Six simple ingredients come together in this Creamy Roasted Red Pepper and Sun-Dried Tomato Bucatini recipe to make a quick, easy, and delicious dinner!
What’s not to love about pasta?
Carbs? Check.
Luscious sauces? Check.
Quick, easy, and cheap? Check.
I think the problem I had with pasta was the way it is served in restaurants around these here parts. Most of my experiences with pasta were $15 plates of bland noodles topped with a slop of underwhelming sauce.
Now, I know better. I make my own concoctions at home, like this creamy roasted red pepper and sun-dried tomato bucatini!
It’s an incredibly basic dinner made from things you likely already have lying around. I nearly always have a few half-empty jars of roasted red pepper and oil-packed sun-dried tomatoes hanging out in the fridge, so in 15 minutes I can have dinner on the table.
If you don’t have roasted red peppers, just double the amount of sun-dried tomatoes. If you don’t have sun-dried tomatoes, replace them with roasted red peppers. If you’ve got a spare garlic clove, toss that in there, too.

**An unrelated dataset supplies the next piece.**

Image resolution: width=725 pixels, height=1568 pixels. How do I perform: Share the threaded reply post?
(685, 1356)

The sauce is whipped up in a food processor. I use my mini food processor.
Then the sauce is added to a pan with some butter and half and half, then tossed all together with al dente bucatini and grated parmesan cheese.
If you’re not familiar with bucatini, it’s basically a spaghetti noodle that is thicker and hollow in the center. It’s my very favorite noodle because it slurps up a ton of sauce. My local Fred Meyer/Kroger store carries it, but you can also grab it on Amazon if needed.

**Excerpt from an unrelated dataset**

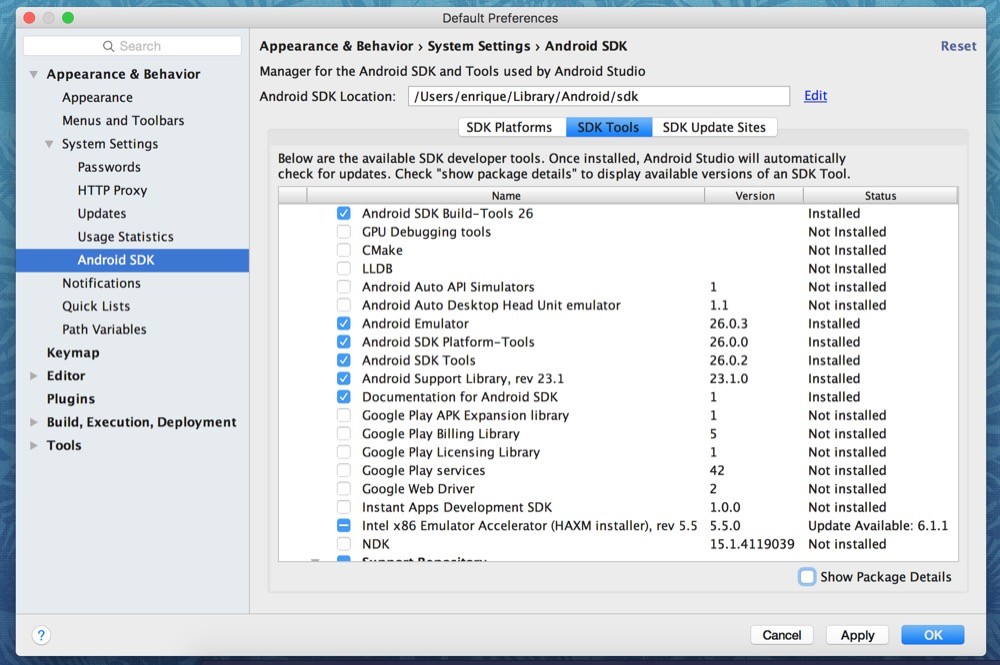Collapse the Appearance & Behavior section
Image resolution: width=1000 pixels, height=665 pixels.
click(34, 74)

Here’s an important part in the pasta-making process: finish the pasta in the pan!
We’ve all had plates of spaghetti that had a moat of tomato-y water around the rim of the plate, right? That’s what happens when you place straight-out-of-the-pot noodles on a plate and top it with a ladle of sauce.
Finishing the noodles in the pan allow the sauce to partially cook into the noodles. The luscious sauce coats every noodle so every bite is as satisfying as the last.
Now, when you’re finishing pasta in the pan there are two things that can sometimes happen.
The first is that the pasta sauce is too thin. In that case, let it cook down a little bit longer and add more parmesan cheese. The cheese thickens the sauce and encourages it to adhere to the pasta.
The second is that the pasta sauce is too thick. In that case, add a splash of the pasta-cooking water. The residual starch in the water binds the sauce together while simultaneously thinning it out.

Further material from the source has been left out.